Connect with the Telnet Daemon

Under the Cisco Secure Telnet system, the Telnet client and daemon comprise standard, unmodified components and exchange data just as they would if they connected directly.

Any system running Cisco CallManager must run the standard Windows 2000 Telnet daemon service. Because this program expects clients to connect into it, you need an additional software component, tndconnect, to both connect to the Telnet daemon and to establish a connection out of the corporate network and into the Telnet relay program. The Telnet daemon and tndconnect work together to provide an end-to-end connection through which Telnet session traffic may flow.

The Telnet server component can run as a service in the background on the Cisco CallManager Windows 2000 system. Responding to a connection request provides the primary function of the daemon. Once a Telnet session is established, you can execute command line programs.

All these considerations affect the choice of Telnet daemon software.

Plan for a Windows NT Telnet Daemon

Because both Telnet daemon and File Transfer Protocol (FTP) servers make up part of Windows 2000 standard features, you can logically use these connectivity methods for remote serviceability.

Cisco Secure Telnet Usage Scenario

You may want to activate Cisco Secure Telnet to call in problems that require diagnosis of a remote Cisco CallManager server by a CSE. The following sequence of events represents a common scenario.


Step 1 Configure the Windows 2000 Telnet daemon to allow Telnet access from UNIX hosts. You may use the Windows 2000 command tndadmn to set the operating characteristics of the Telnet daemon.


Note Make sure that the local Telnet session works and that a suitable userid and password are chosen for the Cisco TAC to log in.


Step 2 The CSE gives you a one-time password and the DNS name of the Cisco relay server to use to open communications.

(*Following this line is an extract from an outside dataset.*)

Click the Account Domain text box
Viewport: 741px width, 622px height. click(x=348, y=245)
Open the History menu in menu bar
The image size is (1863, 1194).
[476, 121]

Step 3 If the Telnet daemon is not already running, you should start it by using the Windows 2000 System Control Panel, Services option.

Step 4 You run tndconnect to initiate a tunnel session between the Telnet Daemon and the Cisco relay server. The command-line syntax allows transmission of a one-time password, which acts as a correlator to the one supplied by the CSE upon connection to the relay server.


Note Tunnels allow secure transmission of data streams between networks, making the routing appear transparent. Create them by using software that communicates through the firewall protecting the destination network.


Step 5 After bit manipulation encrypts the one-time password for transmission, tndconnect transmits it to relayapp for identification.

When transmission is complete, your system is set up for Cisco TAC diagnostics. (You may observe the support engineer commands and responses in the tndconnect window.)

When the Cisco TAC engineer disconnects, the tndconnect program terminates.